There will be many social media posts claiming cannabis will help lower the curve for this world pandemic of Chinese virus (CODIV19.) Be weary and read these claims with a jaundice eye. The more important action you can take is to continue taking your cannabis as you have always been doing.

California’s Department of Public Health has issued an order deeming cannabis retailer workers and workers supporting cannabis retail as “essential critical infrastructure workers” during the statewide coronavirus “stay at home” order. “Because cannabis is an essential medicine for many residents, licensees may continue to operate at this time so long as their operations comply with local rules and regulations. 

What is imperative to note is that if you do get COVID19 and need medical attention be sure to inform you medical provider that you are taking cannabis/marijuana. Remember that medical cannabis can reduce your need for warfarin, an anticoagulation medication. If you INR’s are high tell your physician, you may have your dose reduced or eliminated.


Cannabis also can cause your blood sugars to be low. There are CB1 and CB2 receptors in the lungs, heart, digestive system, spleen, and pancreas. “Data from the National Health and Nutrition Examination Survey (NHANES III, 1988–1994) conducted by the National Center for Health Statistics of the Centers for Disease Control and Prevention,” (Rajavashisth BMJ Open 2012) demonstrates that marijuana users who have diabetes will notice that long term use can reduce your reliance on pharmaceuticals. The incidence of diabetes in nonusers of marijuana is 2.4% higher.

Medical cannabis can also reduce the need for opiates and antianxiety medications. If you have already reduced or eliminated your pharmaceuticals for opiates or antianxiety medication be sure to tell your medical provider at the ER so they can act to relieve your symptoms. Better to continue your medical cannabis than be without. There is much anecdotal evidence that stopping cannabis does not cause withdrawal for regular users.

Infections present themselves to medical personal as having a high level of cytokines in the blood stream. Labs that show a high level of C-Reactive indicate an infection. Some infections can cause such an abnormal increase as to cause a “cytokine storm.” This happens with virial infections. A cytokine storm can progress into a Steven-Johnson Syndrome, (SJS).

--

▶ **Task instructions**:
1. Translate this sentence from the article on cannabis and COVID-19 into Spanish: "Cannabis also can cause your blood sugars to be low."
2. Reproduce word for word the passage of the article on cannabis and COVID-19 from "California’s Department of" to "reduced or eliminated.".
3. In the article on cannabis and COVID-19, which body issued the order deeming cannabis retailer workers "essential critical infrastructure workers"?
The rows are separate material and have no connection to the article on cannabis and COVID-19.

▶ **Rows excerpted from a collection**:
--

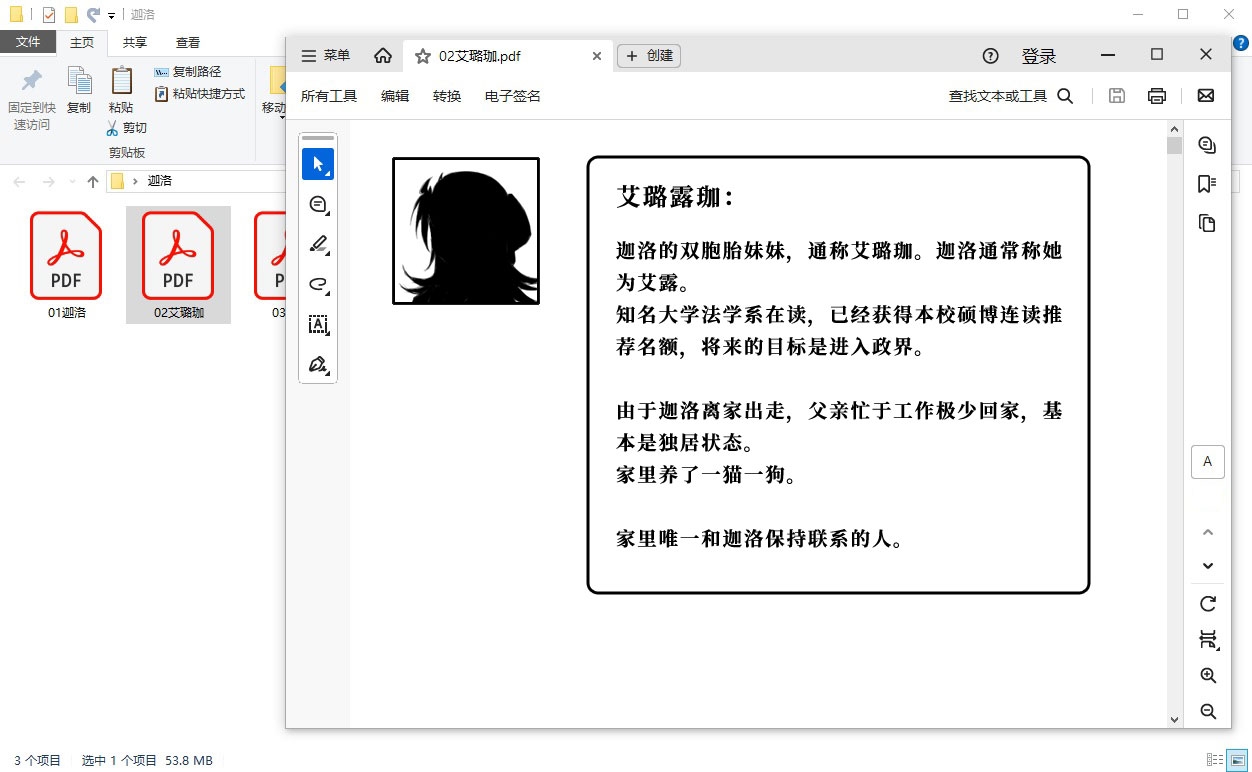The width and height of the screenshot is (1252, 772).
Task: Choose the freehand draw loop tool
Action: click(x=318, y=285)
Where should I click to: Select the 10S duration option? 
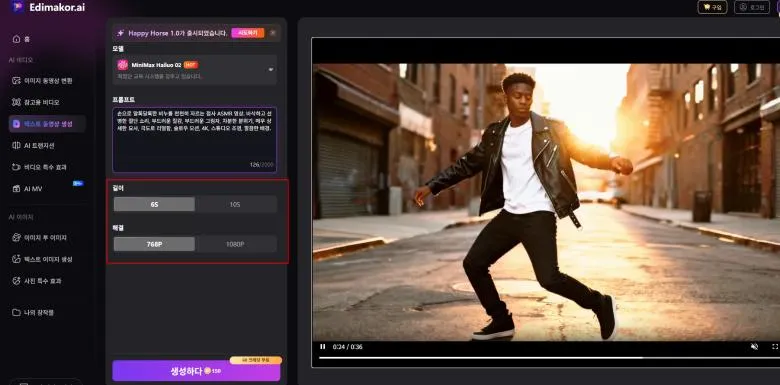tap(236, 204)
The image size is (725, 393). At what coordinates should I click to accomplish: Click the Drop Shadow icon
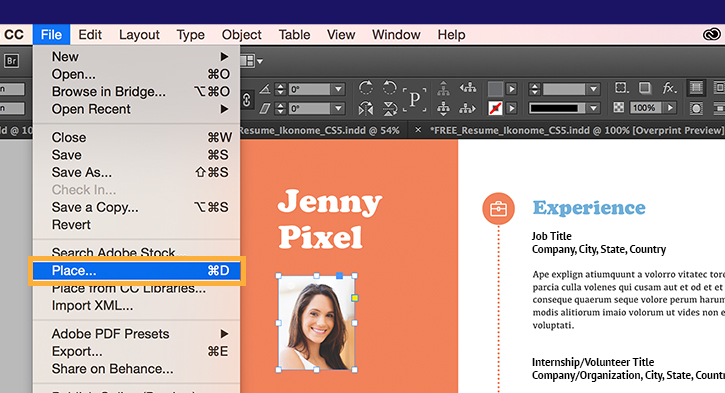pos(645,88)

--

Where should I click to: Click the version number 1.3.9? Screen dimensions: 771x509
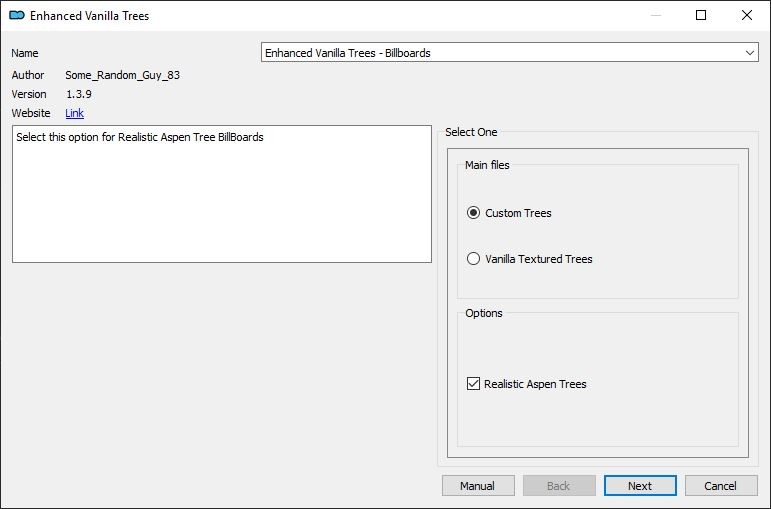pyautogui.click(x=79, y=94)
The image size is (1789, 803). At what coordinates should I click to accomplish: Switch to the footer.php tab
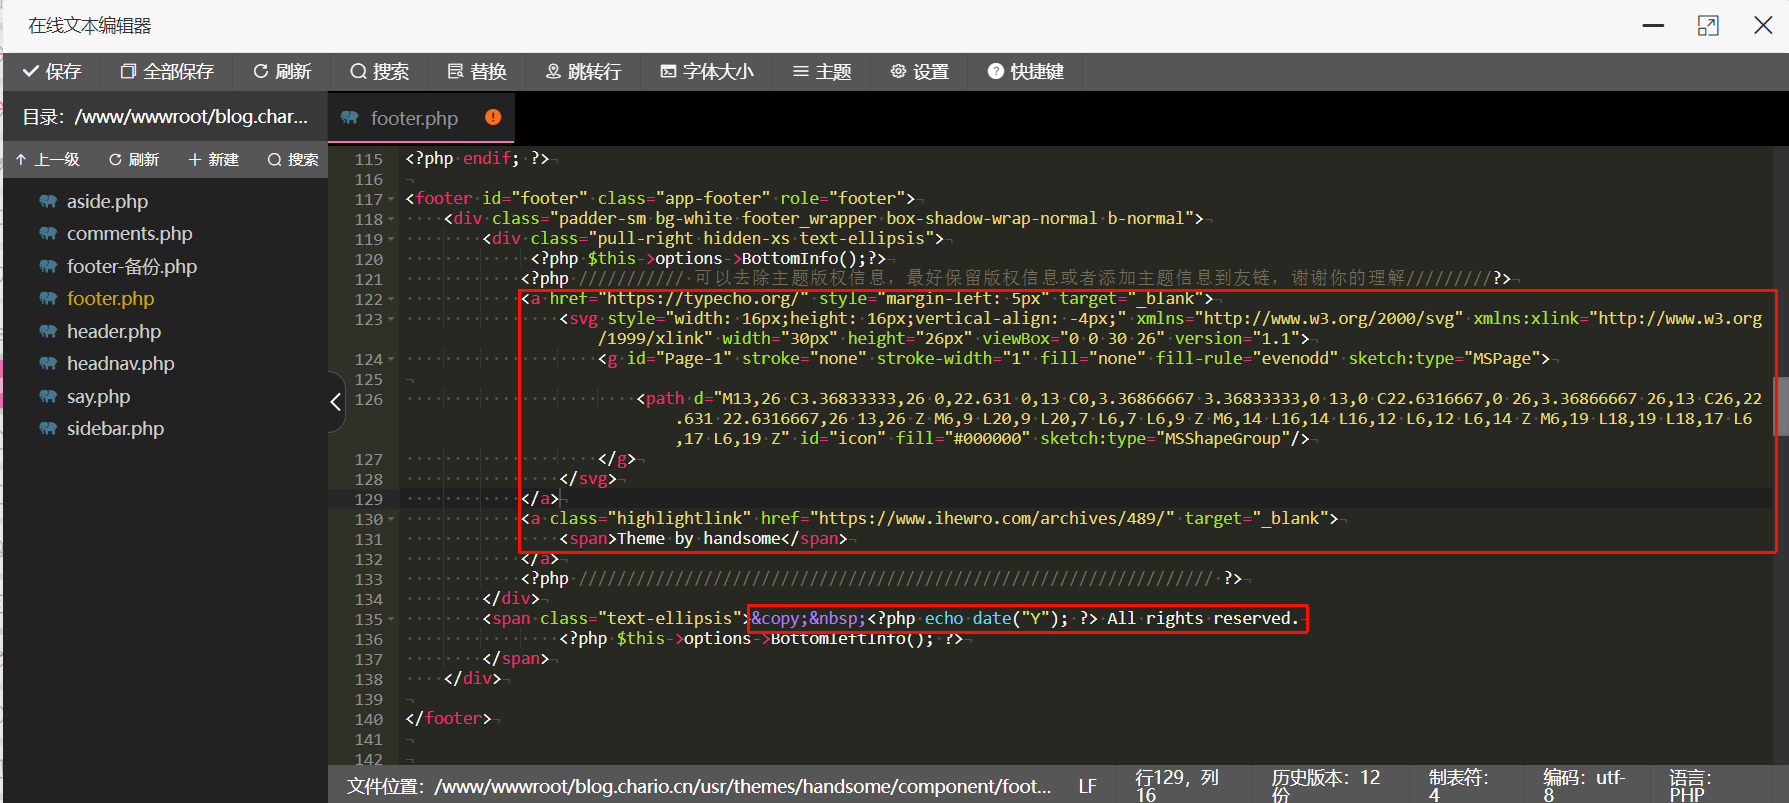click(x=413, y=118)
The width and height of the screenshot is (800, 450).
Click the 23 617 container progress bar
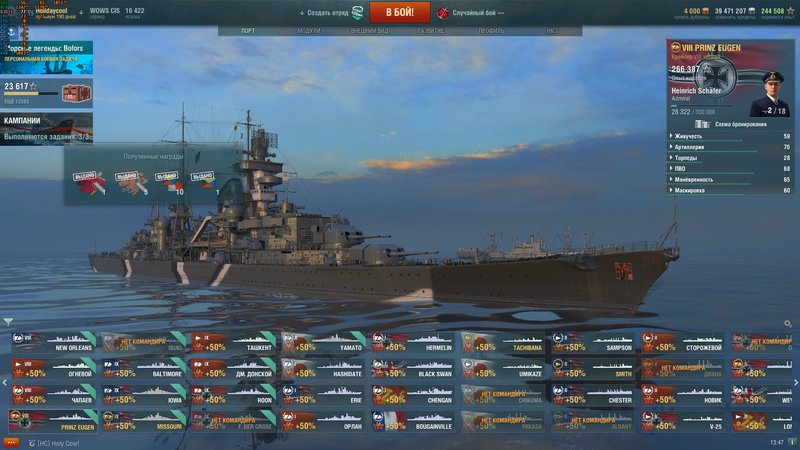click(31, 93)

--

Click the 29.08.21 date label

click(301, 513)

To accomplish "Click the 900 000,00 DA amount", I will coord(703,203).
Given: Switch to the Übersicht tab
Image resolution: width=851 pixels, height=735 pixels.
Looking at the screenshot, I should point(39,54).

--

▶ **Activity answers**:
1. El cannabis también puede hacer que sus niveles de azúcar en la sangre sean bajos.

2.
California’s Department of Public Health has issued an order deeming cannabis retailer workers and workers supporting cannabis retail as “essential critical infrastructure workers” during the statewide coronavirus “stay at home” order. “Because cannabis is an essential medicine for many residents, licensees may continue to operate at this time so long as their operations comply with local rules and regulations. 

What is imperative to note is that if you do get COVID19 and need medical attention be sure to inform you medical provider that you are taking cannabis/marijuana. Remember that medical cannabis can reduce your need for warfarin, an anticoagulation medication. If you INR’s are high tell your physician, you may have your dose reduced or eliminated.

3. California's Department of Public Health.